29 May Shavei Israel communities around the world to celebrate Shavuot
Tonight the Jewish world celebrates Shavuot, the holiday marking the giving of the Torah to the Jewish people on Mount Sinai more than 3,300 years ago. These days, it is customary to stay up all night learning Torah before going to the synagogue early in the morning to hear the Ten Commandments being read.
Shavei Israel communities around the world are getting in the spirit by planning their own late night Tikunei Leil Shavuot. Here’s a round-up of what’s planned.
The Beit Israel community in San Salvador will be extending its Shabbat tradition to the holiday. On just about every Shabbat, members of this Bnei Anousim community come from all over El Salvador to be together, sleeping over in each other’s homes or – mainly – at the synagogue itself. The recipe is perfect for all-night learning and early morning prayers.

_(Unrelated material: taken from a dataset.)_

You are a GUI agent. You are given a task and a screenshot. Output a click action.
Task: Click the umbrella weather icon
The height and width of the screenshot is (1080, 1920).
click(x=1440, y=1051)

In Colombia, the coastal communities of Barranquilla, Cartagena, Santa Marta and Valledapur plan to rent space in a hotel in order to celebrate Shavuot together.
In Israel, the Subbotnik Jewish community that resides in Beit Shemesh marked Shavuot with a pre-holiday get-together and meal. They were joined by Shavei Israel emissary to the community Rabbi Zelig Avrasin.
The students of Rabbi Elisha Salas, Shavei Israel’s emissary to Portugal, will be gathering at the Beit Ha’anusim in the village of Belmonte. There, they will eat together at a festive meal led by Rabbi Salas, before embarking on a late night tikun and the traditional Shavuot sunrise prayers.
Turning eastward in Europe, the Jewish communities in Palermo, Italy and Krakow, Poland will be – you guessed it – getting together for a meal, late night studies and early morning prayers.
Finally, Miriam and Rabbi Dawid Szychowska, Shavei Israel’s emissaries to Lodz, Poland, have organized a tikun on the subject of “Judaism, Science and Multicultural Discourse.” The late-night learning will include “religious leaders, scientists, thinkers and practitioners from Poland, Israel and the U.S.,” Miriam told us.
Panel discussions will take place all night. At 11:30 PM, the topic is “National remembrance of Jewish past in Poland.” At 1:00 AM, the subject is “The ‘others’ are us,” focusing on the Book of Ruth, which is traditionally read on Shavuot morning, and gives its main roles to people from different backgrounds “who meet, grow together, revive, and build trust and hope, by letting themselves to retest their own paradigms and leave for a personal unknown journey and future,” Miriam explained. “The participants of the panel will share their own journey and perspective.”
Inspired? Then open up a Torah and do some Jewish learning of your own this Shavuot. There are communities ready to welcome you wherever you are.
Cover photo for this article shows Subbotnik Jews in Beit Shemesh with Rabbi Avrasin.